Selon les données gouvernementales, en France, le nombre de femmes majeures qui, en 2022, ont été victimes de viols, de tentatives de viol et/ou d’agressions sexuelles est estimé en moyenne à 230 000. Il s’agit d’une estimation a minima : seulement 6% de femmes déclarent avoir porté plainte suite aux viols, aux tentatives de viol et/ou aux agressions sexuelles qu’elles ont subi. Parmi l’ensemble des victimes :

  • 61% déclarent que ces agressions ont été perpétrées par une personne qu’elles connaissaient,
  • 28% déclarent que le conjoint ou ex-conjoint était à l’origine des faits.

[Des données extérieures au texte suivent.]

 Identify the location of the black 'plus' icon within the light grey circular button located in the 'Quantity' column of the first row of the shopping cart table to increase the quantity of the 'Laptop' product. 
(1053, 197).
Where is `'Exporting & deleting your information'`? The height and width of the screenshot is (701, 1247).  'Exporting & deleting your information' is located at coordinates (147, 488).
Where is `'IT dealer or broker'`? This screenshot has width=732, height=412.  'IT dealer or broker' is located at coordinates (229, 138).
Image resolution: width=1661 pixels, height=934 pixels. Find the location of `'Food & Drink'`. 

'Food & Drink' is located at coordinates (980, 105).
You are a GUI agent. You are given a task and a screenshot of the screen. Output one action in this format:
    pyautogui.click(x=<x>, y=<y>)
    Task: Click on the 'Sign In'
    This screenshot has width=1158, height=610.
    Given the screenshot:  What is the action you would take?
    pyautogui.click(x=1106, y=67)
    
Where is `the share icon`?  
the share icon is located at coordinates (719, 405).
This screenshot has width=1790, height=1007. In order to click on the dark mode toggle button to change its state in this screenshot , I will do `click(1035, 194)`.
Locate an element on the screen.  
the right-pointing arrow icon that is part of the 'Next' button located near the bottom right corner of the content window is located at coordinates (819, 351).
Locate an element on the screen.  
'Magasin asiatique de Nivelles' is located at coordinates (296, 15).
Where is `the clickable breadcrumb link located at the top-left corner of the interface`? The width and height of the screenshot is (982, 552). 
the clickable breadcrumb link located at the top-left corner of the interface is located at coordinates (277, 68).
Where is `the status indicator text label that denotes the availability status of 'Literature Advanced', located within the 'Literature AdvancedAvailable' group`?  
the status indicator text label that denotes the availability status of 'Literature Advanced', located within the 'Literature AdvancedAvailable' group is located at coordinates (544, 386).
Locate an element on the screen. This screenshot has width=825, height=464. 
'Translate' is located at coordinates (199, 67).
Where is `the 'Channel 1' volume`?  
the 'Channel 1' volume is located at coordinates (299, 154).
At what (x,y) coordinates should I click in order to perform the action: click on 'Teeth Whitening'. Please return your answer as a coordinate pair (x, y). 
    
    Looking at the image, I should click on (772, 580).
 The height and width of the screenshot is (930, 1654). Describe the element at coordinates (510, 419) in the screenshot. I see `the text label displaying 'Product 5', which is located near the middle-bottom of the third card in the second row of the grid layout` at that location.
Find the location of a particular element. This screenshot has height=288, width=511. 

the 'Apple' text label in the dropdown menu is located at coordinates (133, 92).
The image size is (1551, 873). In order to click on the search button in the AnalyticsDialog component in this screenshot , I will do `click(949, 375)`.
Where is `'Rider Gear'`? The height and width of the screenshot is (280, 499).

À l’heure où est écrit cet article, on dénombre 113 féminicides pour l’année en cours. Pour rappel, en 2024, 141 femmes ont été tuées parce qu’elles étaient des femmes. L’association Nous Toutes réalise chaque année le décompte de ces féminicides ici. Au-delà du couple hétérosexuel, la violence est, dans l’écrasante majorité des cas, une affaire d’hommes. En 2021, les hommes représentent encore 82% des mis en cause par la justice, tous délits et crimes confondus. Plus l’infraction est violente, plus ils sont sur-représentés. Dans les vols avec violence, cambriolages, infractions aux stupéfiants, infractions à caractère sexuel, les hommes forment plus de 90% des mis en cause. Et pour les meurtres, les accidents et destructions ou dégradations, ils représentent plus de 80% des mis en cause. À noter que les chiffres transmis par le ministère de l’Intérieur ne comptabilisent que les hommes qui sont arrêtés et jugés. Or, dans l’énorme majorité des cas, les hommes judiciarisés dans notre société sont, le plus souvent, issus des classes populaires et non-blancs, des catégories plus sujettes à la répression.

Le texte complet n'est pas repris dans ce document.